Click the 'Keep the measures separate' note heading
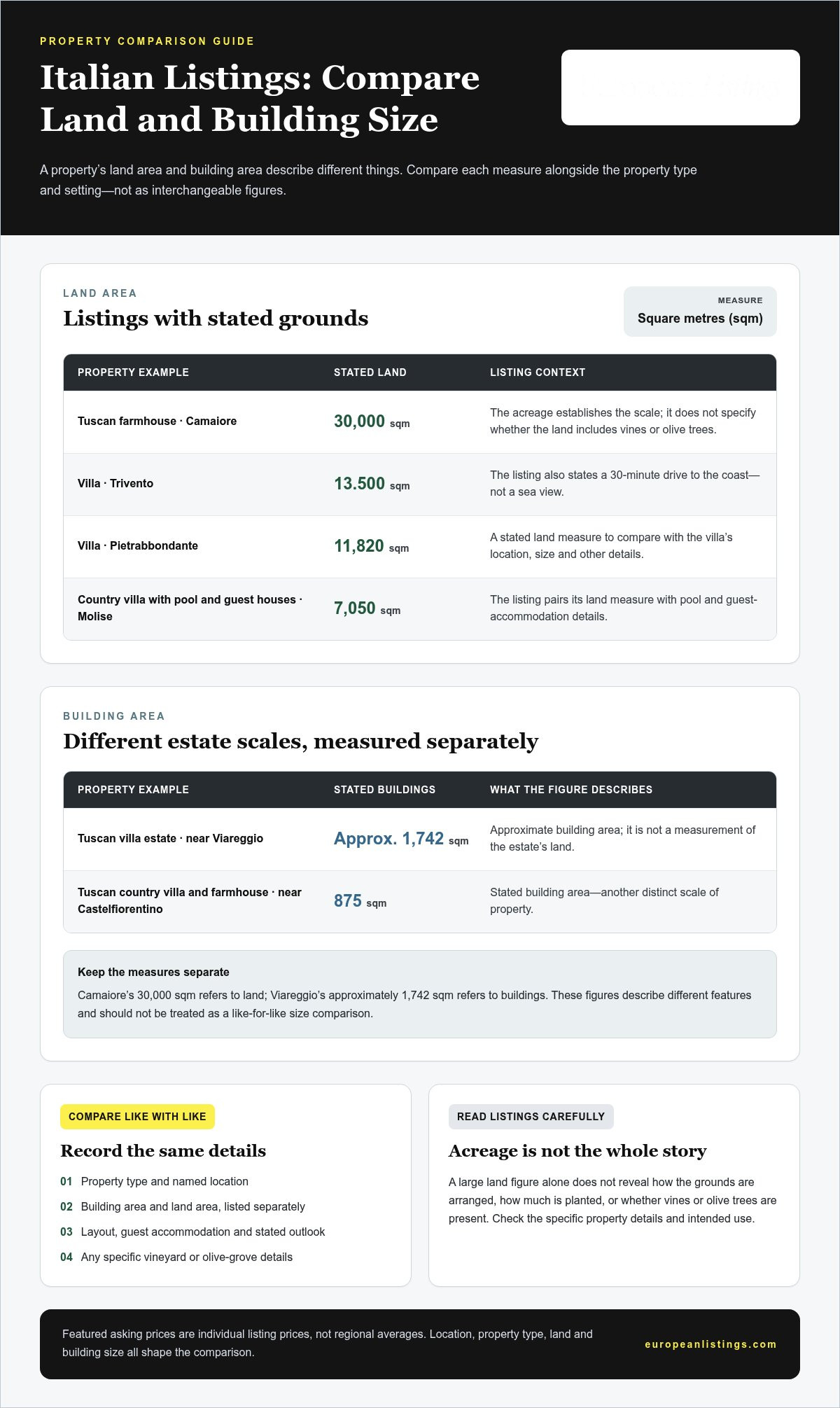Screen dimensions: 840x1408 pyautogui.click(x=153, y=972)
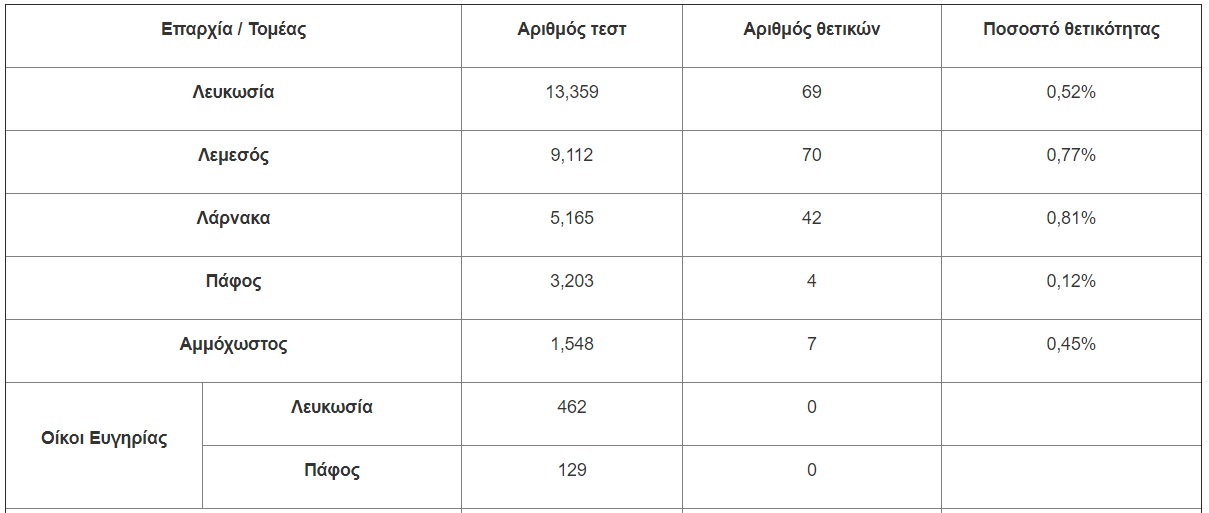The image size is (1209, 513).
Task: Click the Αριθμός θετικών column header
Action: [811, 30]
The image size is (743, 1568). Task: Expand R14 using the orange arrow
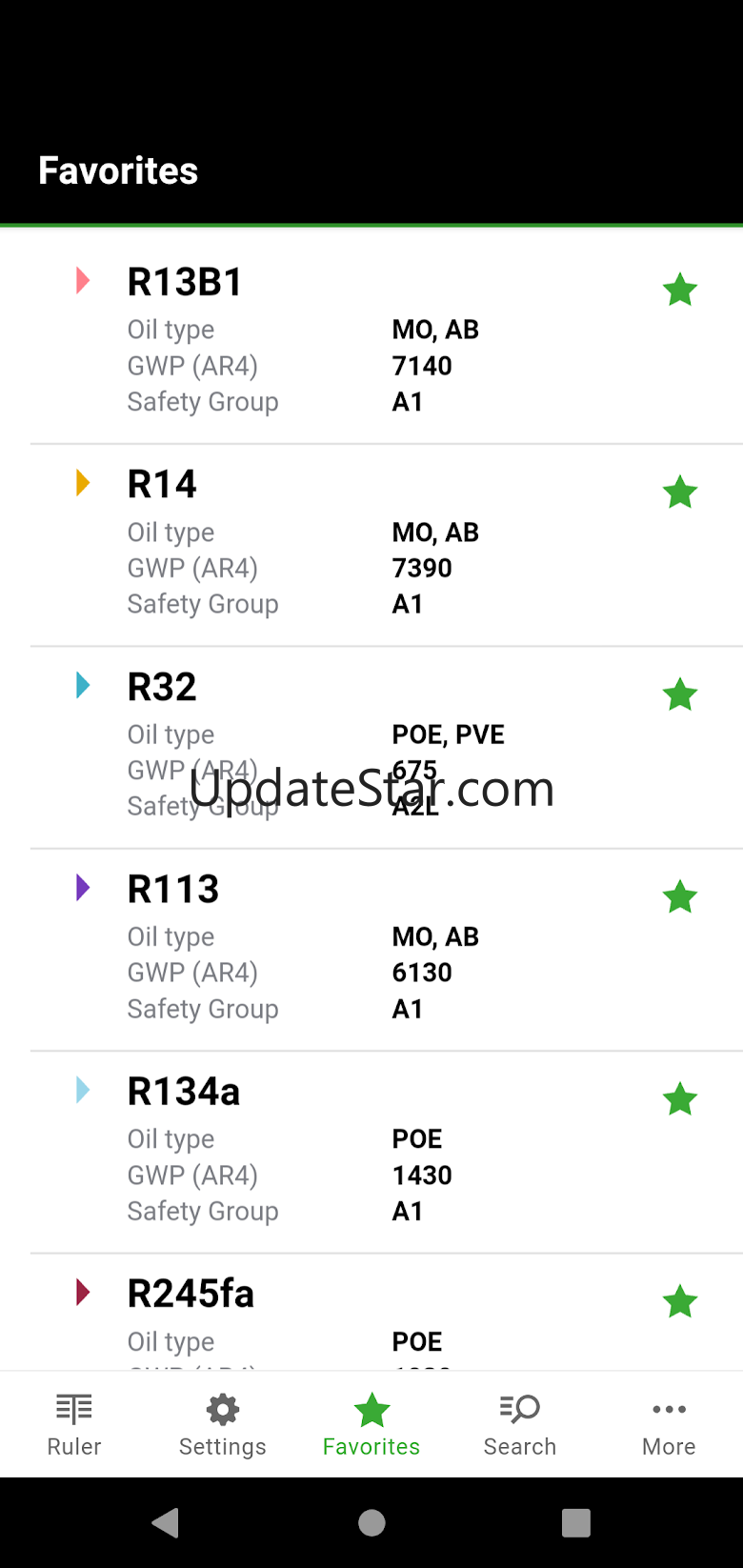coord(83,483)
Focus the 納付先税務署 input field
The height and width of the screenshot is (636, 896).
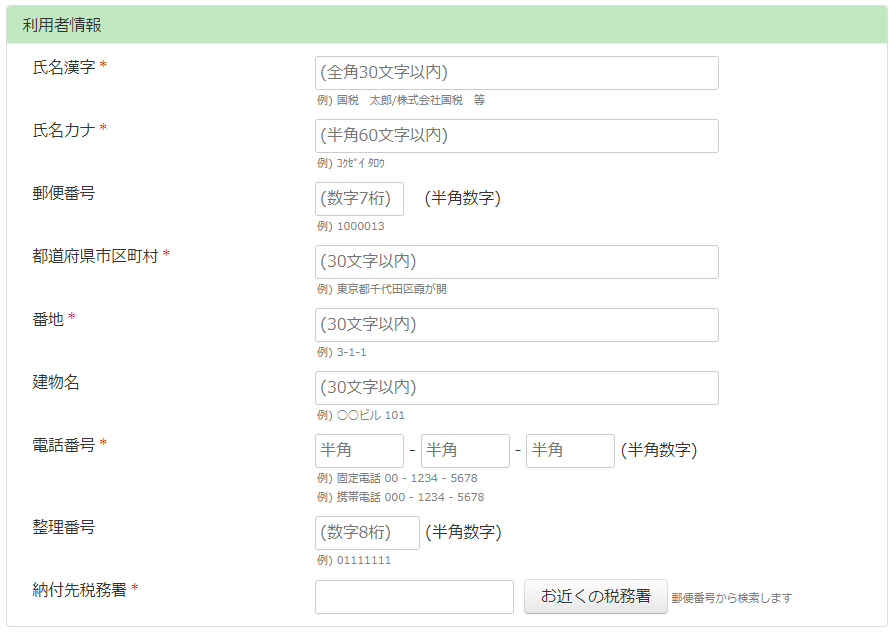click(x=413, y=596)

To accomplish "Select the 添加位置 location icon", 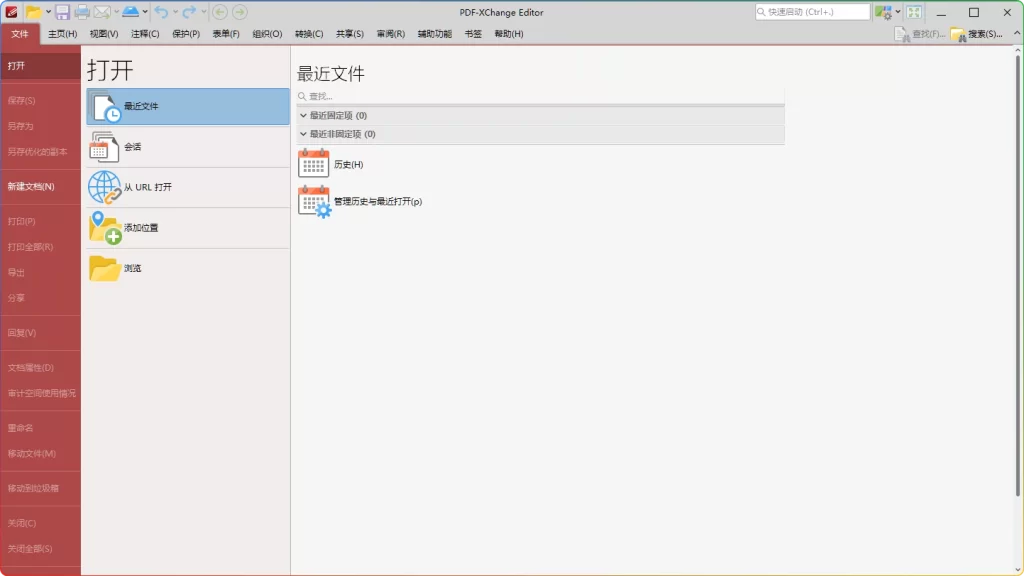I will pyautogui.click(x=106, y=227).
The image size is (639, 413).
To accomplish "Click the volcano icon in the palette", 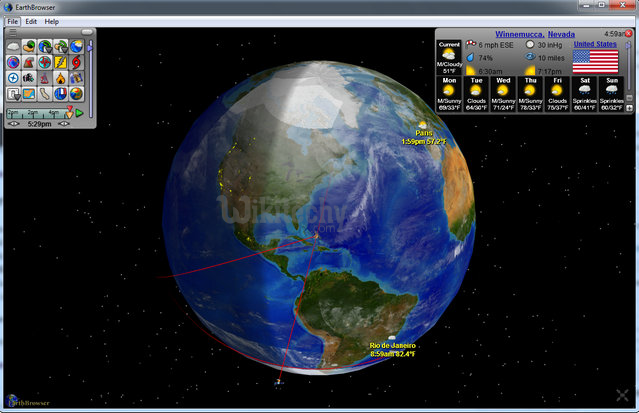I will point(29,62).
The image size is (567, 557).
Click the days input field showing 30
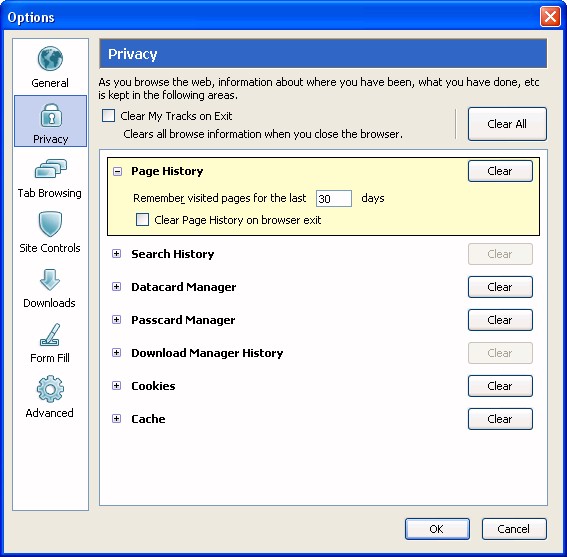coord(333,199)
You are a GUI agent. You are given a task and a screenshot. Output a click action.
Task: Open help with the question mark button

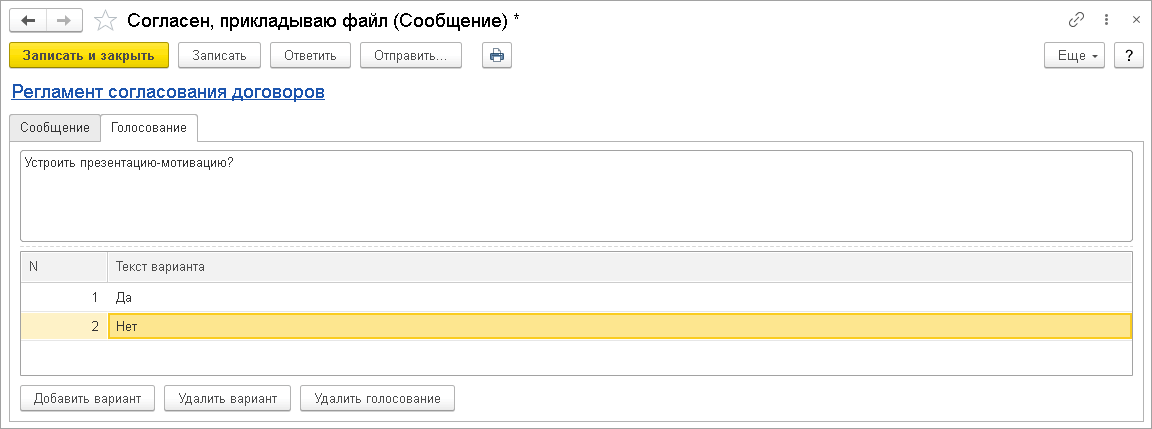point(1128,56)
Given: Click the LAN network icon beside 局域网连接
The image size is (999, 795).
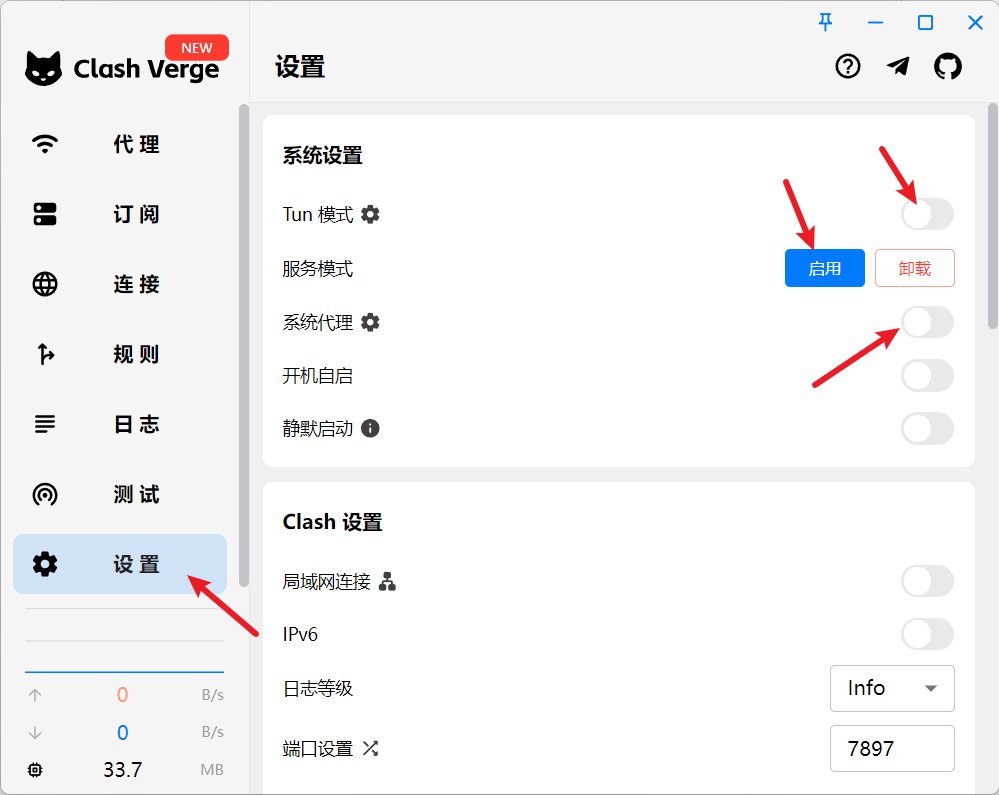Looking at the screenshot, I should (x=387, y=581).
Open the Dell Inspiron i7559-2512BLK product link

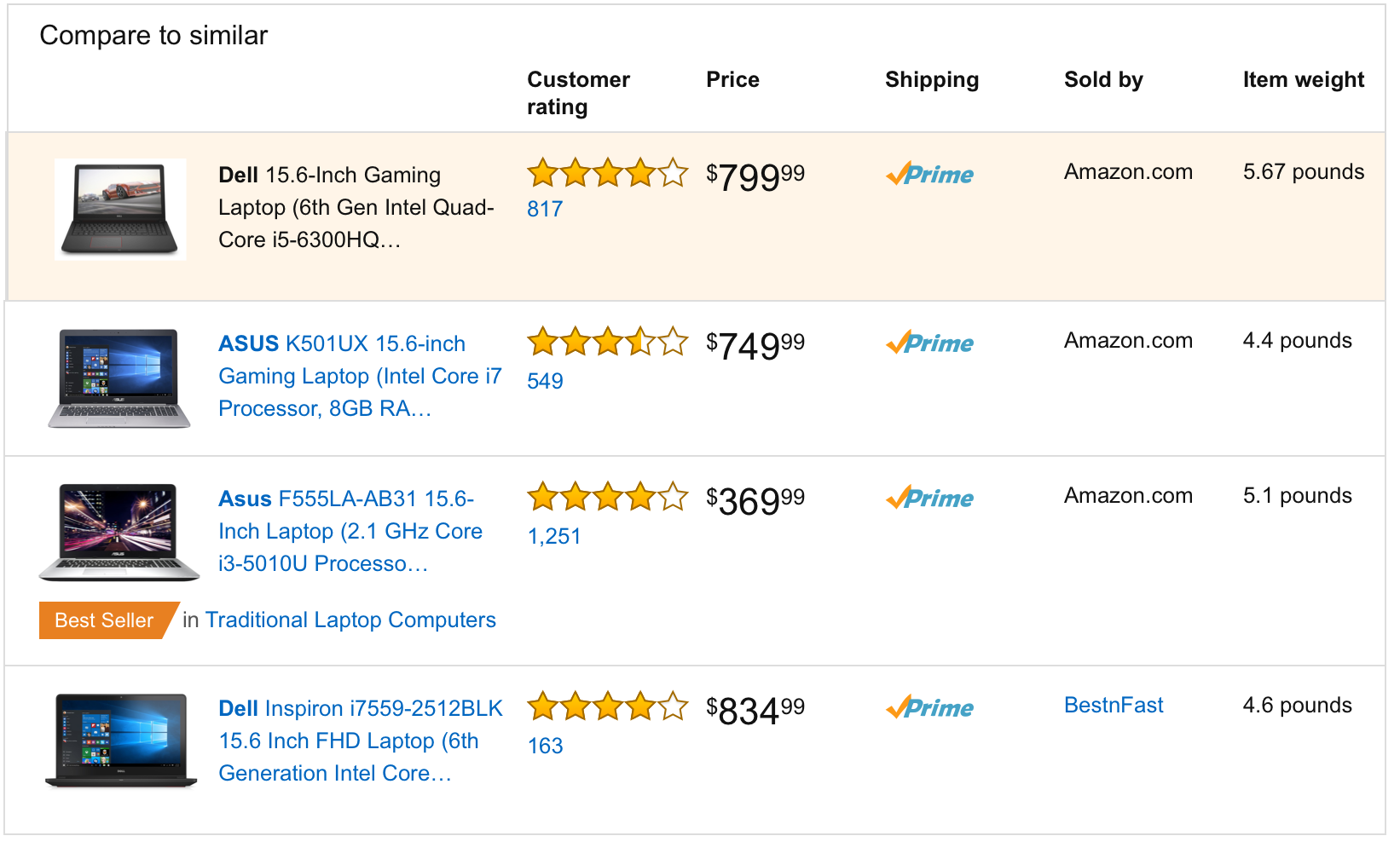click(x=361, y=741)
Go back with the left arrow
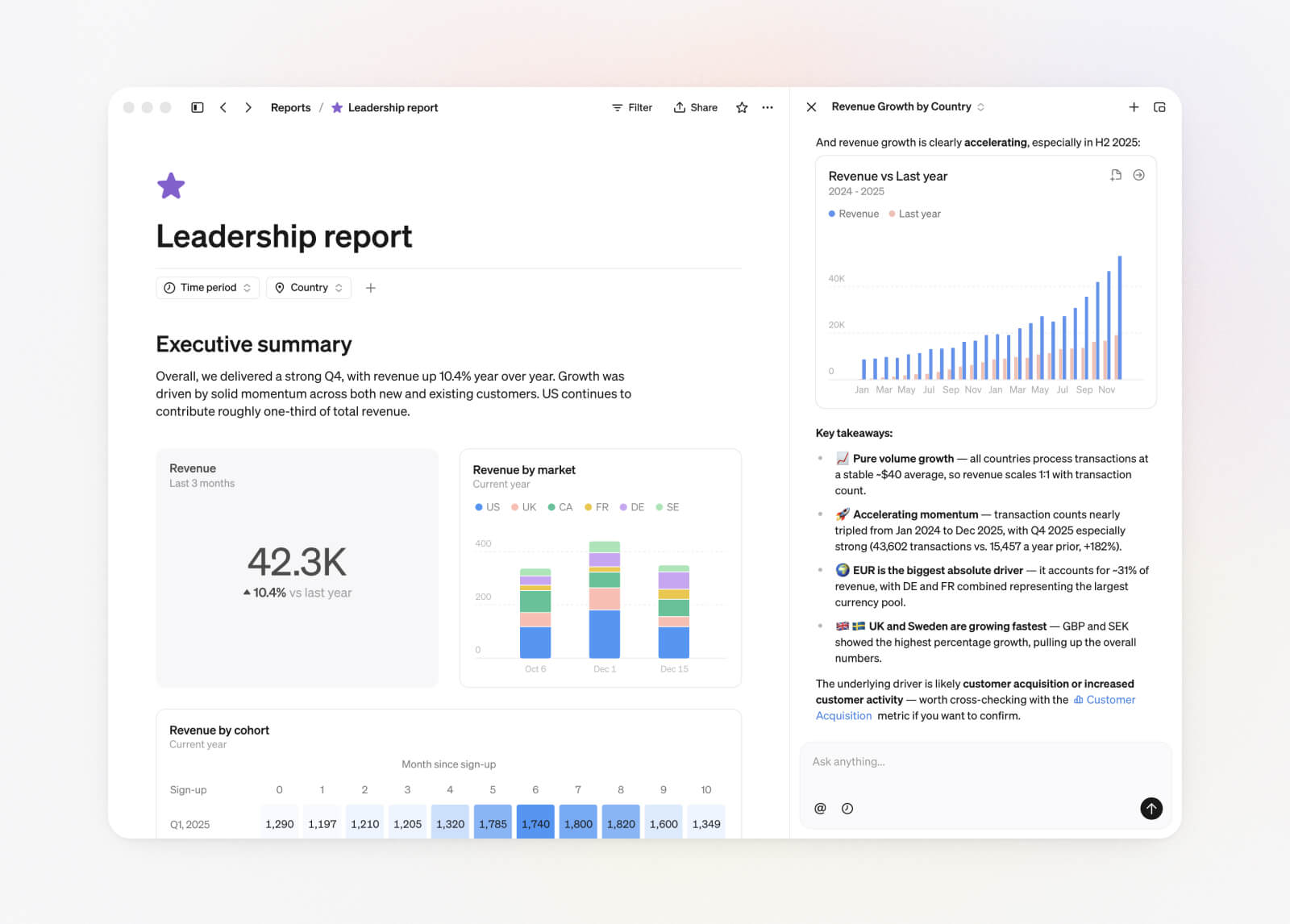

▶ What you need to do
Give the lines again exactly, starting where the entries begin and stopping once the line with "Focus the 納付先税務署 input field" is included; pictures are not copied.

▶ Result below
Click the 'Keep the measures separate' note heading
Screen dimensions: 840x1408 pyautogui.click(x=153, y=972)
The image size is (1209, 513).
Task: Click the Αριθμός θετικών column header
Action: [811, 30]
The image size is (743, 1568). Task: Expand R14 using the orange arrow
coord(83,483)
Focus the 納付先税務署 input field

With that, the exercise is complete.